▸ **Description of the task**
In the records below, reproduce exactly the lines from the one containing "Click the IMDhub MetaQuery magnifier icon" through the one containing "The width and height of the screenshot is (1463, 823).", both included, and omit the pictures.

▸ **Records provided**
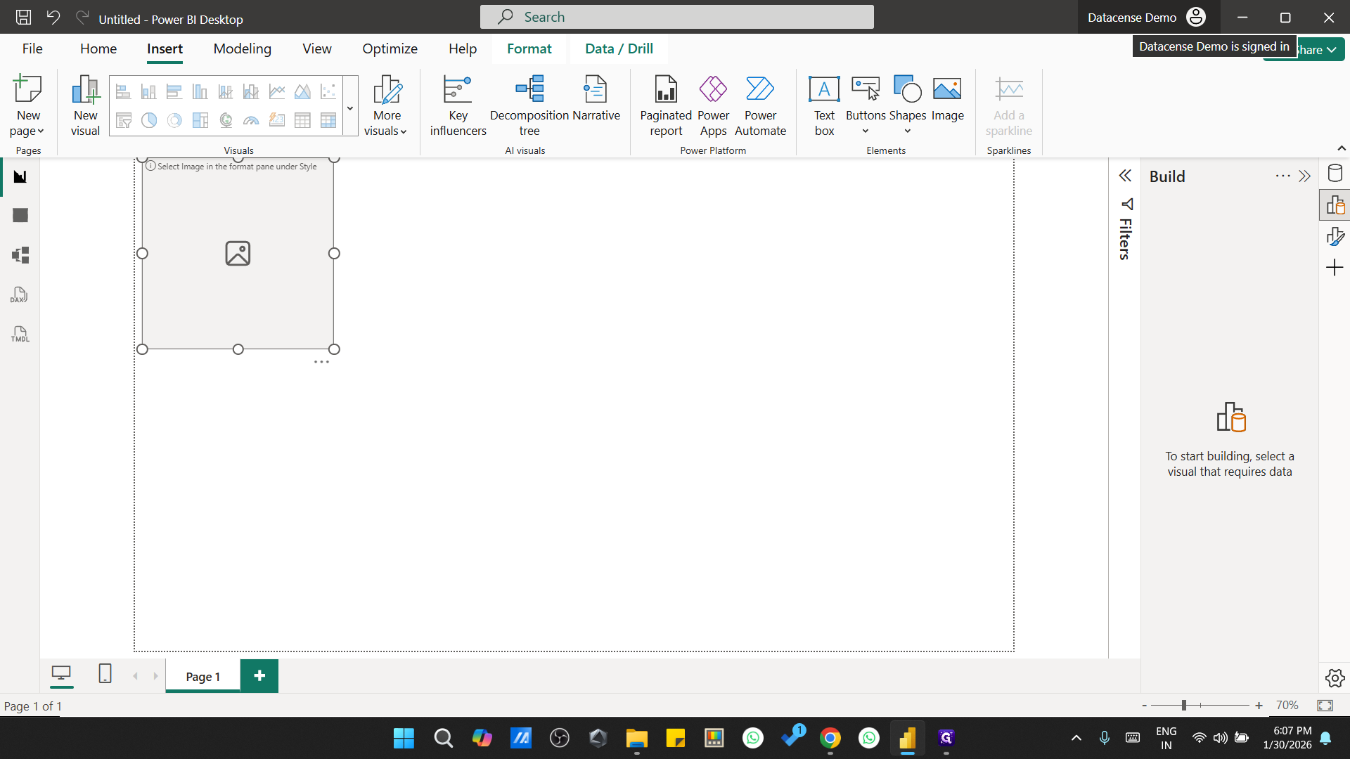Add a treemap visual
1350x759 pixels.
[x=200, y=120]
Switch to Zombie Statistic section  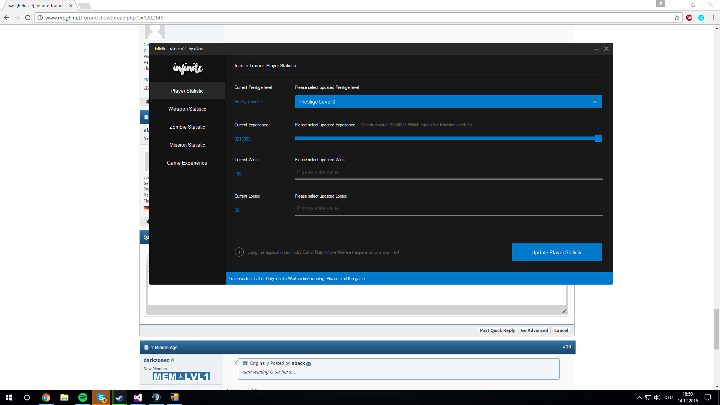coord(187,127)
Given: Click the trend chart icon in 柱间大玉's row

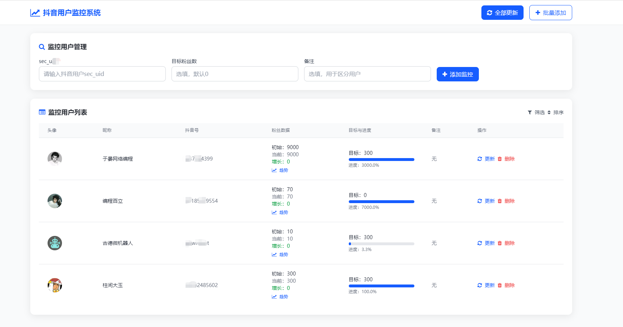Looking at the screenshot, I should pyautogui.click(x=274, y=296).
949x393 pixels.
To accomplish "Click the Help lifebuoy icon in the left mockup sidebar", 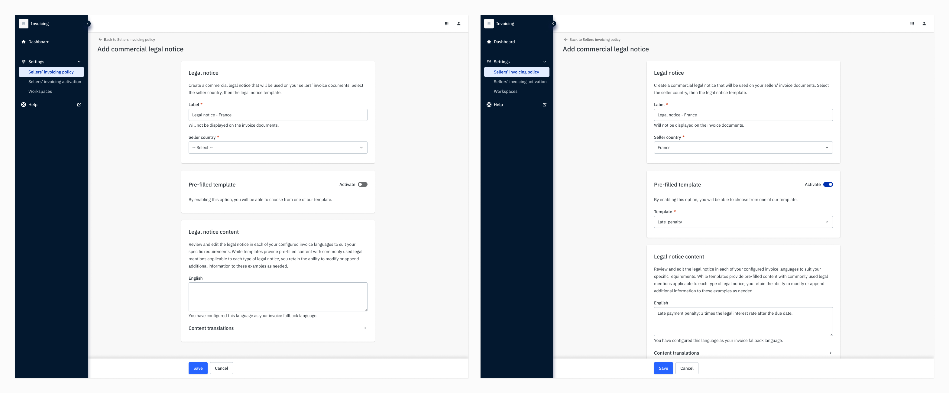I will point(24,105).
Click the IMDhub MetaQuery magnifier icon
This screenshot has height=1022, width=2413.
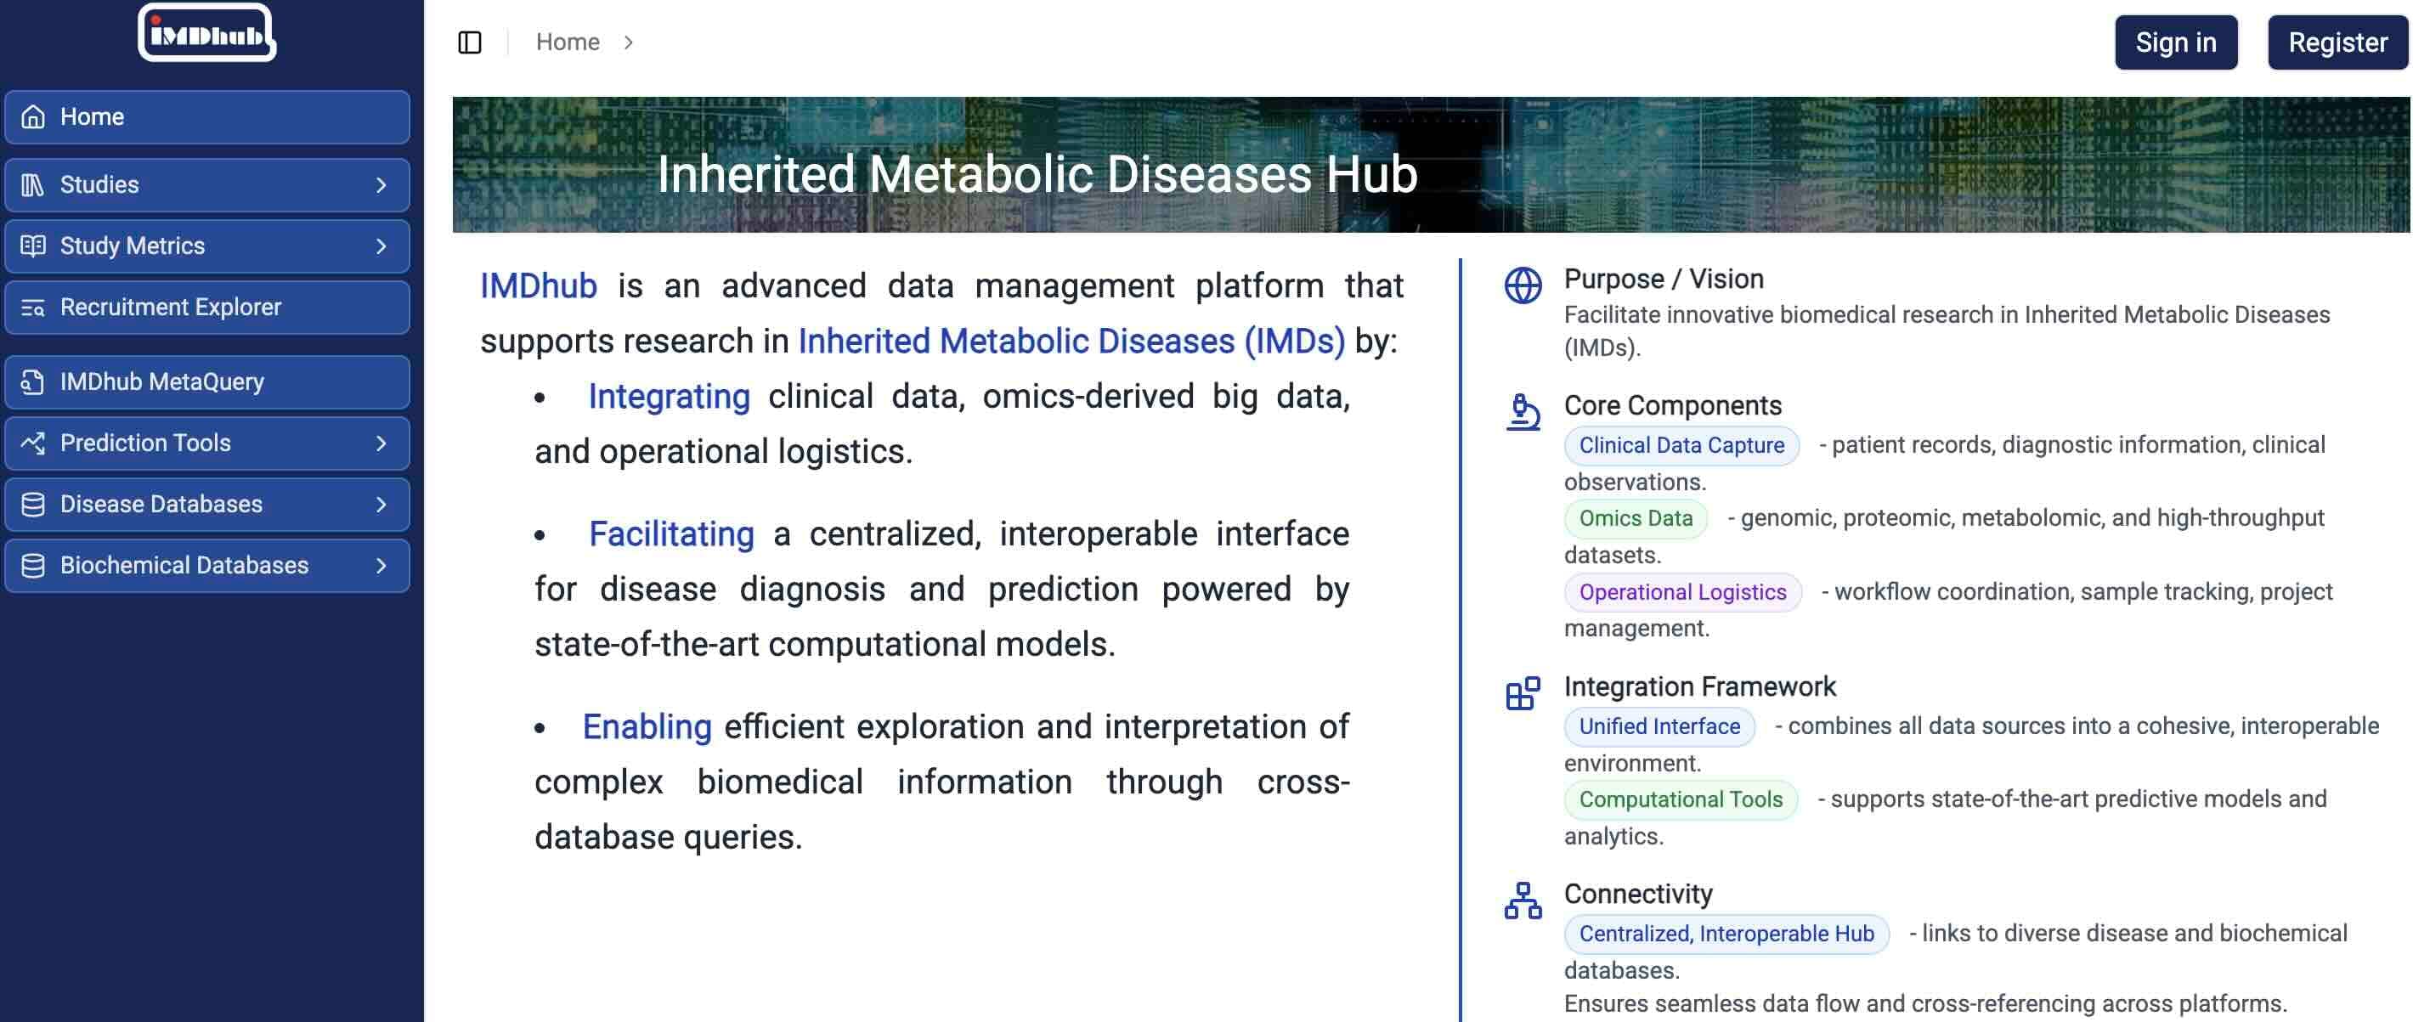click(34, 381)
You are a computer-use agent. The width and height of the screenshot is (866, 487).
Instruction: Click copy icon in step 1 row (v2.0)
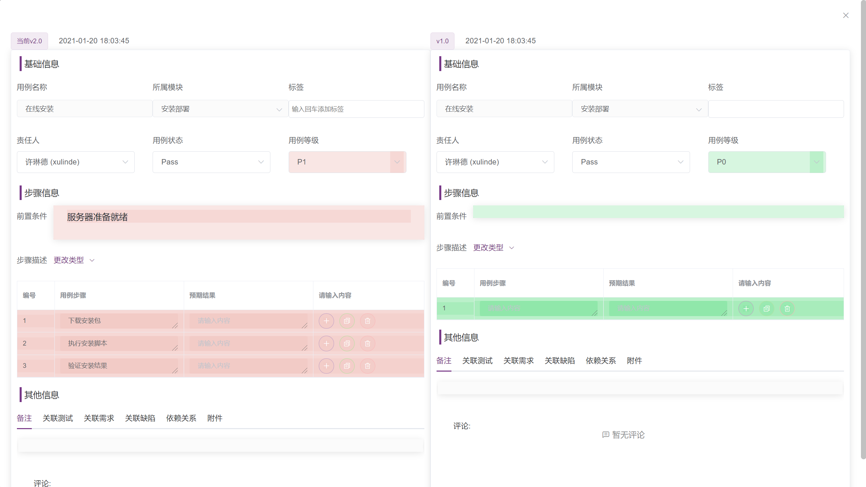click(347, 320)
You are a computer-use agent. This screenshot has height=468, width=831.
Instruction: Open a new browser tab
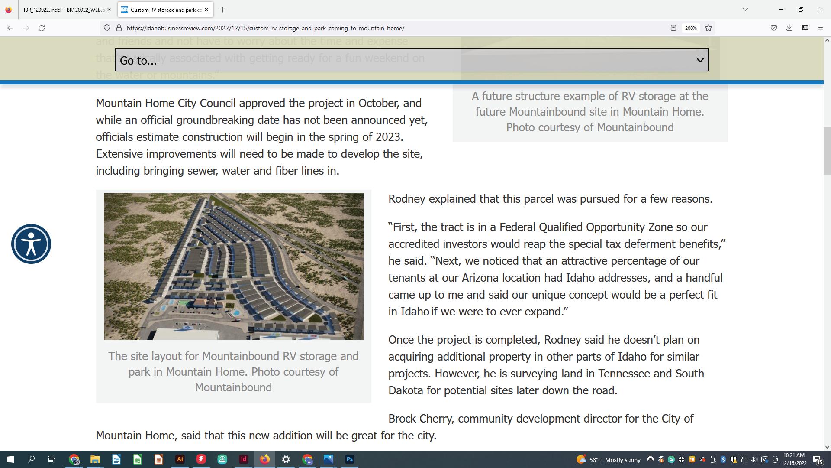click(222, 10)
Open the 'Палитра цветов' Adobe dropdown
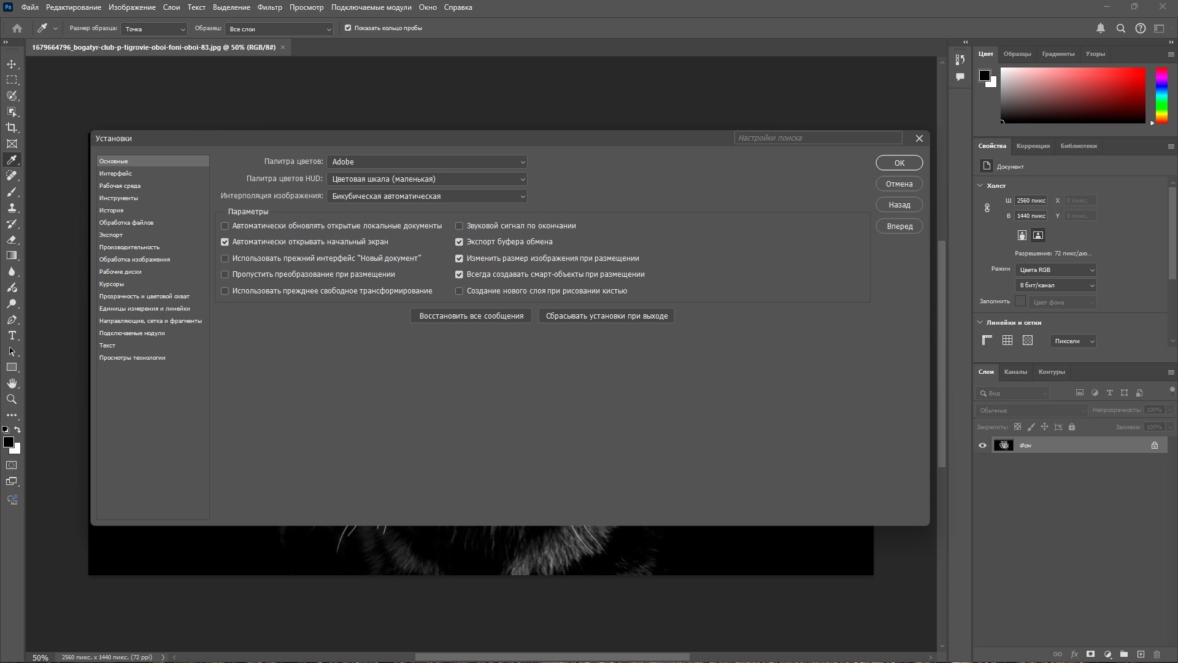The image size is (1178, 663). point(427,162)
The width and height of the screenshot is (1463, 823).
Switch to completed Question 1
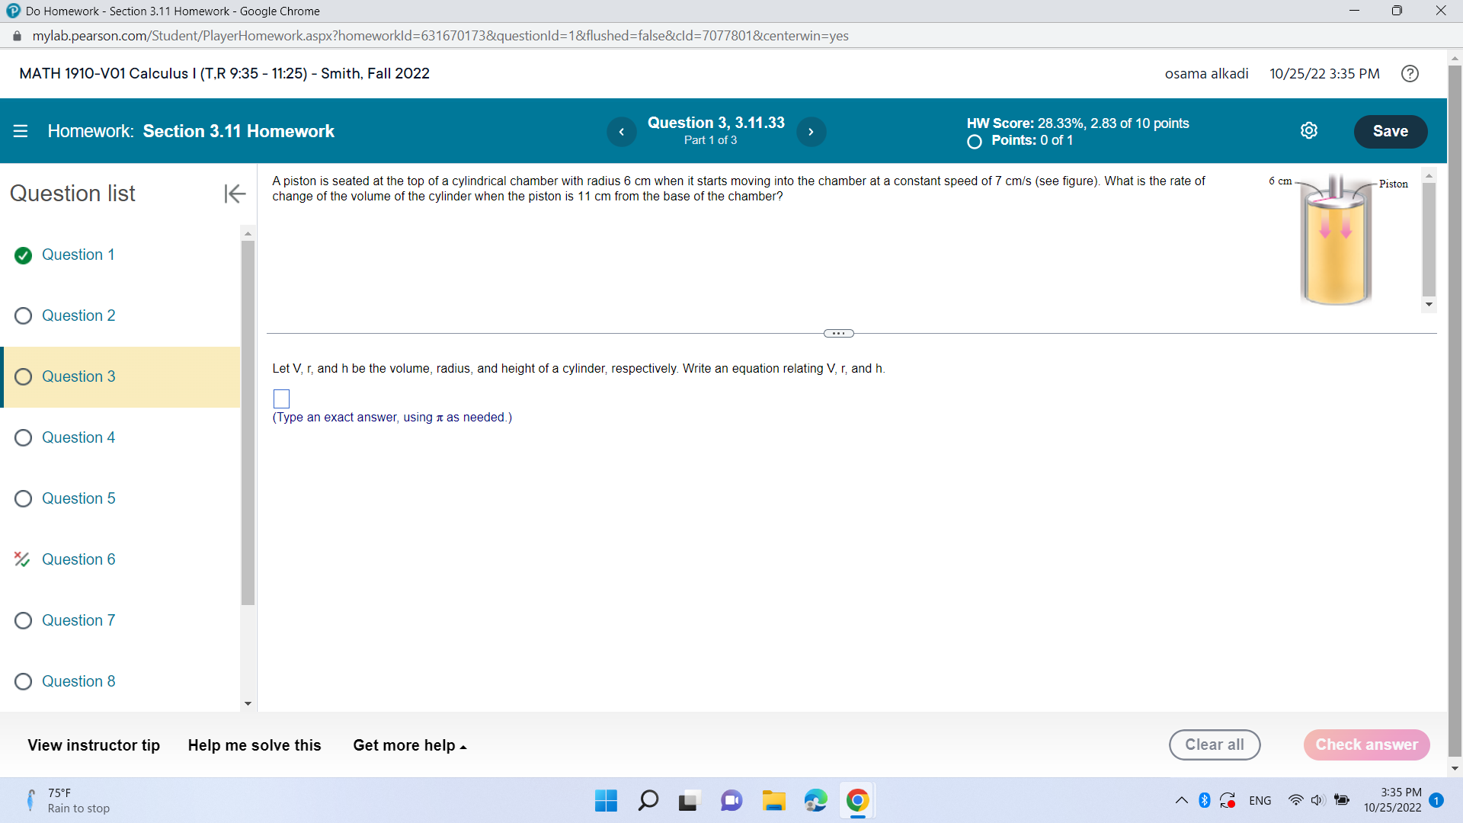coord(78,255)
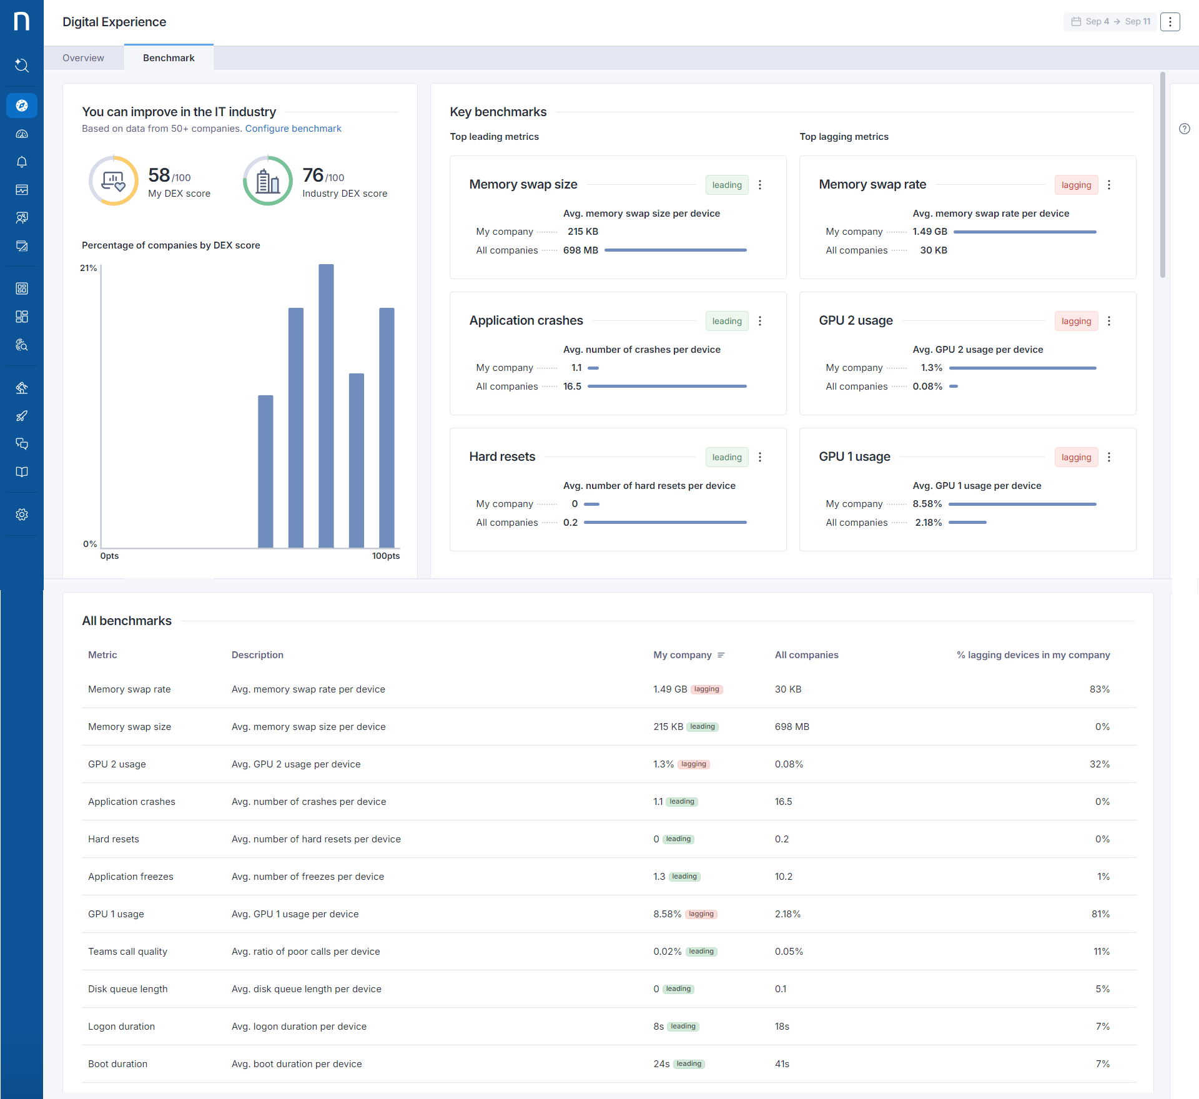The width and height of the screenshot is (1199, 1099).
Task: Open the book documentation sidebar icon
Action: (x=22, y=472)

▸ **Solution for this problem**
Click the IMDhub MetaQuery magnifier icon
This screenshot has height=1022, width=2413.
click(34, 381)
You are a computer-use agent. The width and height of the screenshot is (866, 487).
Instruction: Click copy icon in step 1 row (v2.0)
click(347, 320)
You are a computer-use agent. This screenshot has height=468, width=831.
Instruction: Open a new browser tab
click(222, 10)
Open the 'Палитра цветов' Adobe dropdown
The image size is (1178, 663). point(427,162)
The width and height of the screenshot is (1463, 823).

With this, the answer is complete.